L'année de la pensée analytique. « Il y a en vous quelque chose [...] qui vous fait croire que vous ne méritez pas les bons côtés de la vie. » Ces mots, Joan Didion les reçoit du psychiatre Roger MacKinnon lors de leur séance du 29 décembre 1999. L'écrivaine et son époux, l'homme de lettres John Gregory Dunne, sont alors confrontés à la maladie de leur fille Quintana, adoptée à la naissance, atteinte d'un trouble de la personnalité et alcoolique. Au moment où Didion entame son analyse, il ne reste que quelques années à vivre à son époux, disparu en 2003, et à Quintana, qui meurt en 2005 à 39 ans. Compte-rendu de ses séances avec le Dr MacKinnon, les Notes à John ont été rédigées à l'attention de John Dunne, auquel Didion s'adresse directement.
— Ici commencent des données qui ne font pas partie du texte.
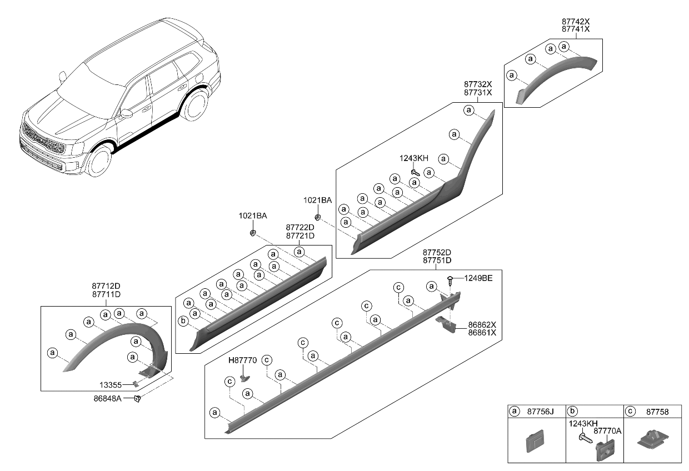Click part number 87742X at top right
575,21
Le lecteur contemporain y lit les interrogations de la romancière quant à la maternité, à sa relation avec Quintana et sa propre famille, aux difficultés rencontrées dans sa carrière. Un travail sur elle-même que l'écrivaine qualifie, dans une lettre envoyée en 2001 à une amie, d'« expérience extraordinaire ». Citée en avant-propos des Notes, publiées au printemps dernier aux États-Unis, cette lettre est l'un des maigres arguments avancés par les ayants droit de Didion pour justifier la publication posthume de ce recueil, « une sorte de journal » dont les quarante-six feuillets auraient été retrouvés classés dans un dossier, en évidence dans son bureau. Si la matière rassemblée dans ces pages représente un Graal pour les exégètes de l'immense écrivaine, sa publication pose question, et sa lecture suscite un certain malaise.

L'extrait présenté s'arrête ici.